(Rows from a dataset)
"""

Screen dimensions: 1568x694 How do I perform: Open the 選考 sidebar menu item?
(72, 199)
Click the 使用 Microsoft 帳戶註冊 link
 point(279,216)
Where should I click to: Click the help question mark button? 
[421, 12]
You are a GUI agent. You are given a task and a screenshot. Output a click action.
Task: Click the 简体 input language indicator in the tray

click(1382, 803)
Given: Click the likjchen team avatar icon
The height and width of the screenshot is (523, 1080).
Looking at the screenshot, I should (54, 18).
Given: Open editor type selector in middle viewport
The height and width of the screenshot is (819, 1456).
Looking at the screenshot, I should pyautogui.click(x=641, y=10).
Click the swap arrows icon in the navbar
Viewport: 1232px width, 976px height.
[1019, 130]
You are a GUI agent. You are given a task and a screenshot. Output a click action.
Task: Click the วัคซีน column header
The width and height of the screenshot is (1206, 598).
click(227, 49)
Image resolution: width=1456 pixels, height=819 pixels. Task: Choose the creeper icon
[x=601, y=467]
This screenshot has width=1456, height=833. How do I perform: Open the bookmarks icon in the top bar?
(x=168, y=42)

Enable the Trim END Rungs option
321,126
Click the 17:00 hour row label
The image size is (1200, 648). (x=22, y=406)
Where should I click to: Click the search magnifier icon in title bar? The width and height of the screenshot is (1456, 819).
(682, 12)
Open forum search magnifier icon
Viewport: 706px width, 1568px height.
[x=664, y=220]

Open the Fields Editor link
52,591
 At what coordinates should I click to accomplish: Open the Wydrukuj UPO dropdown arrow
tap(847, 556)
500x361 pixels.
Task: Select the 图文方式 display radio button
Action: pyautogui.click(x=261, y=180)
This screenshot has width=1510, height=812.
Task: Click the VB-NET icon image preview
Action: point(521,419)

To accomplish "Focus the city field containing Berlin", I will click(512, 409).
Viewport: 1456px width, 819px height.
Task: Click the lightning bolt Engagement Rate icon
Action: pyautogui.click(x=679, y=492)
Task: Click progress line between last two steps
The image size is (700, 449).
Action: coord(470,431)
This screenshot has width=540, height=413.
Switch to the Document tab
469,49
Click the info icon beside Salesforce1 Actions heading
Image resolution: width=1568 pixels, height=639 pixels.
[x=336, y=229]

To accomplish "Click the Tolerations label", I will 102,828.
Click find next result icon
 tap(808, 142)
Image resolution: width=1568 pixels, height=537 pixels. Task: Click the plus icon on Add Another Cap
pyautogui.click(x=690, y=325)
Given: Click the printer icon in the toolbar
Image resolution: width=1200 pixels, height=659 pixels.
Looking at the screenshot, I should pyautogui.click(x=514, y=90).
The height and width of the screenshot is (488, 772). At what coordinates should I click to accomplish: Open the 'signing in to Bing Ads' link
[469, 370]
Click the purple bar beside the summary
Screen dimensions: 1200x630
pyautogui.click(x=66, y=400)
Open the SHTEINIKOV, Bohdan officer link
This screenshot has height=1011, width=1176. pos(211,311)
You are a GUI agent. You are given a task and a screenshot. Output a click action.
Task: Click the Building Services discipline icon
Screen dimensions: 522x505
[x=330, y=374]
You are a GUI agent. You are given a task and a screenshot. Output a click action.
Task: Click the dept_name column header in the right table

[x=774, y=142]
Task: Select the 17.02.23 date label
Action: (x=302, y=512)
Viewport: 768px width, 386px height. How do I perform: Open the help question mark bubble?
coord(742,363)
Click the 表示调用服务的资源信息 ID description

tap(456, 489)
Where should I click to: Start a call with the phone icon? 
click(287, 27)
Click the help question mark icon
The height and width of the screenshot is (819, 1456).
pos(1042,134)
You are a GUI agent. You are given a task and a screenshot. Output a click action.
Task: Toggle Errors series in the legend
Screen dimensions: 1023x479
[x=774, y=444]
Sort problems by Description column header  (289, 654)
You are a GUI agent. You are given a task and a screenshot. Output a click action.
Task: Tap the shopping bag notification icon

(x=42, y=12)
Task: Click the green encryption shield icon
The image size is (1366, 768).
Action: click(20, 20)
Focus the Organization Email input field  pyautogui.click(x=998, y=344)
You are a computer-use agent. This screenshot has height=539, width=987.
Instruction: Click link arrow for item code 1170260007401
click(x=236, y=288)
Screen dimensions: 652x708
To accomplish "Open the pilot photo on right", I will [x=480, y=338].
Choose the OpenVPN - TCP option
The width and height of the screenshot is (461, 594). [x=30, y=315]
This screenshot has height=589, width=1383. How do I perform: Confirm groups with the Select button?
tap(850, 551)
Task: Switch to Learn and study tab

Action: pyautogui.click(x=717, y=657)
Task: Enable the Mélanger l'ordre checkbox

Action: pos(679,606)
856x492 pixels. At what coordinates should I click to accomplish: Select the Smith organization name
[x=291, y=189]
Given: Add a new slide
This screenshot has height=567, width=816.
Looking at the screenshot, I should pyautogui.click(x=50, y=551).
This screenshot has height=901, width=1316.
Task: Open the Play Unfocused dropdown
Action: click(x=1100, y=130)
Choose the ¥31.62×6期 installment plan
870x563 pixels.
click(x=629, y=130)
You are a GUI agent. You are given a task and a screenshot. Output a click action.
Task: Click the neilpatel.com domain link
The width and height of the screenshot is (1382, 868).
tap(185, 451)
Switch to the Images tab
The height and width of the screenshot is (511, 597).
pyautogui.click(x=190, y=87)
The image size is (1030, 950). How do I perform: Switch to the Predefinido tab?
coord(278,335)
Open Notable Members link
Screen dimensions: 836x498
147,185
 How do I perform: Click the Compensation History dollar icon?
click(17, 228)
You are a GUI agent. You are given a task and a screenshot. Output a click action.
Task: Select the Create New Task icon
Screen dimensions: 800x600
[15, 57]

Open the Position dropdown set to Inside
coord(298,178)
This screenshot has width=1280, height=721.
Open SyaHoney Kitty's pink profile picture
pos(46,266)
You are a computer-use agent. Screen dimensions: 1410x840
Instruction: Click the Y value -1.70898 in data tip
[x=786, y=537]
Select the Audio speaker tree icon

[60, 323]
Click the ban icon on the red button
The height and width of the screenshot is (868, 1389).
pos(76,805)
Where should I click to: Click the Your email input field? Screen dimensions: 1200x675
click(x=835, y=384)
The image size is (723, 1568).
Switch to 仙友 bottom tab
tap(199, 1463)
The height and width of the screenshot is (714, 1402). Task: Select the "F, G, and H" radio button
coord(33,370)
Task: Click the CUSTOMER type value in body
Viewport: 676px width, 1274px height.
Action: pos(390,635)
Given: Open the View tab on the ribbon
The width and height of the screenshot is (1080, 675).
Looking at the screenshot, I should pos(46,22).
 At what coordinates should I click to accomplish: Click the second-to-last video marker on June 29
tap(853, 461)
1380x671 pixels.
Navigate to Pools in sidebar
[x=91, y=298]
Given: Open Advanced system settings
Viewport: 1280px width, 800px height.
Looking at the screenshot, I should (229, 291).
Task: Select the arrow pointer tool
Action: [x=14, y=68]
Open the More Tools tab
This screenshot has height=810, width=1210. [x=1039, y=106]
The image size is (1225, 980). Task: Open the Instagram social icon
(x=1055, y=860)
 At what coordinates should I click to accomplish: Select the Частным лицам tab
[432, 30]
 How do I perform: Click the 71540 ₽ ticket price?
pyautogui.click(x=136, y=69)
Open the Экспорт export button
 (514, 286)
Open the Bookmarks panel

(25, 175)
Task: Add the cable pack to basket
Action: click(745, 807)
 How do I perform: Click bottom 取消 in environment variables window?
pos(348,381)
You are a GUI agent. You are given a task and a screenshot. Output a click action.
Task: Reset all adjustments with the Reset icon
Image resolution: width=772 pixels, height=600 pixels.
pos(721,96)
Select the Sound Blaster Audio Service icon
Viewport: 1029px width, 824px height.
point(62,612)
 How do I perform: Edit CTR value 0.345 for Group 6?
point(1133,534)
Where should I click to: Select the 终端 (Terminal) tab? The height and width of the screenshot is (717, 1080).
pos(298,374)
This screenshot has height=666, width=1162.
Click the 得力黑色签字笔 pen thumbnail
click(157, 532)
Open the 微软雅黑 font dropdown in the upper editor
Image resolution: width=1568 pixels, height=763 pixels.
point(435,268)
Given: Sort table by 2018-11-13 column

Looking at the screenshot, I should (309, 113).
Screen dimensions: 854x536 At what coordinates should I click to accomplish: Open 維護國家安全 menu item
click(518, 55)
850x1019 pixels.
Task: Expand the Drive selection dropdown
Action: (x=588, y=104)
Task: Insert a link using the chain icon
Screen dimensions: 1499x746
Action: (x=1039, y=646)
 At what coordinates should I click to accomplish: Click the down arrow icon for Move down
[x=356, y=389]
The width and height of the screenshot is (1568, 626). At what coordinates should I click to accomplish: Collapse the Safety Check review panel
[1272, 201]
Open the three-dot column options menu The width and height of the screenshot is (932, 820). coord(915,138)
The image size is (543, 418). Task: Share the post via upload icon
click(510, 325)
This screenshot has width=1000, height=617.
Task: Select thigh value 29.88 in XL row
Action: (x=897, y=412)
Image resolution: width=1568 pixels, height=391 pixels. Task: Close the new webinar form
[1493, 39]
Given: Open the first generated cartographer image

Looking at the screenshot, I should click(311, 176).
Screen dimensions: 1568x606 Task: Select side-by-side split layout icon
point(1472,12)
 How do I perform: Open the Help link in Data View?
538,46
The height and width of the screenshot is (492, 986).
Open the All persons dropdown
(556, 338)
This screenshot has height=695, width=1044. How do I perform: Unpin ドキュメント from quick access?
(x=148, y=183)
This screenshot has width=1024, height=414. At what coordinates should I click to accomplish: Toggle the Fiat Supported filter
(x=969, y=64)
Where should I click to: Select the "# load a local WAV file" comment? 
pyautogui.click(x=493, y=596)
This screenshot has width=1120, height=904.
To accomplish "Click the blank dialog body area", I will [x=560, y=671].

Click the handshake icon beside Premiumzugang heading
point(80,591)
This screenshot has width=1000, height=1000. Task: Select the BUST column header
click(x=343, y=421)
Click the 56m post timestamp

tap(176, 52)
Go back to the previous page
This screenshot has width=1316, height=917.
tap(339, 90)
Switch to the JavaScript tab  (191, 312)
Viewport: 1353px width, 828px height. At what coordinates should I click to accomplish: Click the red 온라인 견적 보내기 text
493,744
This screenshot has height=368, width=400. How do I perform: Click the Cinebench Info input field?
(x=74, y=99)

"""

What the exercise asks: Which lines in the rows above contain the string "item"? Copy each of those lines in full.

Solution for this problem:
Screen dimensions: 1568x694 How do I perform: Open the 選考 sidebar menu item?
Instruction: Click link arrow for item code 1170260007401
Screen dimensions: 854x536 At what coordinates should I click to accomplish: Open 維護國家安全 menu item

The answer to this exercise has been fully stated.